Du bist hier: Startseite / Disney Parks Blog / Serien / Arbeiten im Disneyland Paris / Das Abenteuer beginnt – tatsächlich! | Arbeiten im Disneyland Paris

Das Abenteuer beginnt – tatsächlich! | Arbeiten im Disneyland Paris

Hallo, liebe Blog-Leser,

um Euch nicht weiter unnötig lange auf die Folter zu spannen (und um gerne Nalas Wunsch nachzukommen, den Spannungsbogen nicht zu überdehnen), möchte ich Euch hiermit das große Finale unseres kleinen Disneyland-Bewerbungsdramas liefern und gleichzeitig das (ohnehin nicht mehr allzu gut gehütete) Geheimnis lüften, wo es mich nun beruflich im DLP hinverschlagen hat.
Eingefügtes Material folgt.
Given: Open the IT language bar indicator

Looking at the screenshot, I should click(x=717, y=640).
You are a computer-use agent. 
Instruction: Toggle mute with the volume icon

Geschafft! Ein Job im Dsneyland Paris

Wie Ihr wisst, wollte Valérie vom Casting mich eigentlich an zwei vereinbarten Terminen mit Vorschlägen für Jobs in einem der Disney-Restaurants zurückrufen… was sie letztlich aber nicht getan hat. Ich war also irgendwie wieder so schlau wie vorher bzw. wieder ganz am Anfang. Was war nun also der Plan? Aufgeben wollte ich noch nicht. Immerhin hatten wir uns das Geld beiseite gelegt, um es 4 bis 5 Monate hier aushalten zu können. Also standen wir erst am Anfang – und an aufgeben war noch nicht zu denken. Noch nicht.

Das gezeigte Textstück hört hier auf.